In example 2, taking without asking is rude and will get you nowhere. I will remember this kid when I go back into that store. I did not call his superior to deal with both the young man and young cashier; however somebody else might have done so and they could have lost their jobs for what is essentially stealing from the customer.

How could this be avoided? For the gas station, before I filled up, the gentleman could have kindly let me know there was an extra charge for putting only $10. I would have at least been grateful that he had let me know or post it somewhere it can be seen.

In this case, I do believe he did do it to punish my low amount, so in the end, it does not matter much. A polite business is the way to go. People who take care of taking care of their clients and employees will prosper now much more than the run of the mill business who deals in quantity without taking care of the quality of their service, and unfortunately in my area, it’s starting to become rare to get good customer service.

And for the kid who took my points, the simple action of asking if he could get my points would have saved him my aggravation and a potential loss of employment if it had been anyone else and I would have gladly told him it was alright.

So the point (no pun intended) to all this, is this; If you want prosperity and gain in your life. Be polite. And it’s not just for each individual, but also to teach your kids to do the same, so the next generation sees just how important this is.
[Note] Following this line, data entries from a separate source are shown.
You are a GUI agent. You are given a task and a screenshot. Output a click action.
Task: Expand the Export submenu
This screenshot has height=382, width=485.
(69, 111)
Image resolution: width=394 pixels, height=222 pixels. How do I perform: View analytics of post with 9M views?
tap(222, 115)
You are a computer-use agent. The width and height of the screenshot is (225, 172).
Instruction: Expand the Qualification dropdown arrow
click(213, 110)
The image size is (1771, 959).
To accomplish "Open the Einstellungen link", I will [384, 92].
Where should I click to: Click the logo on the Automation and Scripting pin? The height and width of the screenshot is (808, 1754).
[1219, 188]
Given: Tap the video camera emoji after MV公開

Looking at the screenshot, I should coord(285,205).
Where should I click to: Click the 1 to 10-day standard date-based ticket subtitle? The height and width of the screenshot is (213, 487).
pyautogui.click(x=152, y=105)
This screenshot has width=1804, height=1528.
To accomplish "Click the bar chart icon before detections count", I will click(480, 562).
It sounds simple enough, but it’s starting to be plain to see that the message is no longer being transmitted or taught.

Being polite helps you get what you want. People remember people who are polite to them and will recommend your services. It’s a fact. Not only that. If someone leaves feeling good because of something you did to be polite and in essence to be kind to them, they will most likely spread that joy to someone else. And that will continue, so you will have contributed to this world’s collective happiness, inviting prosperity and gain into your life.

And isn’t that better than being unhappy and negative.

It starts with us and our children, and teaching everyone to care for one another instead of being only in it for ourselves.

You may want to prosper and be gainful, but you need others to help you get there.

I keep trying every time I leave home that maybe someday, that pushy person won’t stand beside me edging their way past me to get through. That the person near the store will not run behind my car instead will let me pull out, since I was already doing it.  That the cashier at the store will give me a smile instead of the stone face. That the person in the aisle talking with someone will not block everyone’s way from passing through (I’m all for catching up, but be kind and don’t block everyone’s way).

I will keep hoping and keep smiling. I hope you do too. Trust me on this, it will get you what you want and have people like who you are if you are thoughtful, polite and kind!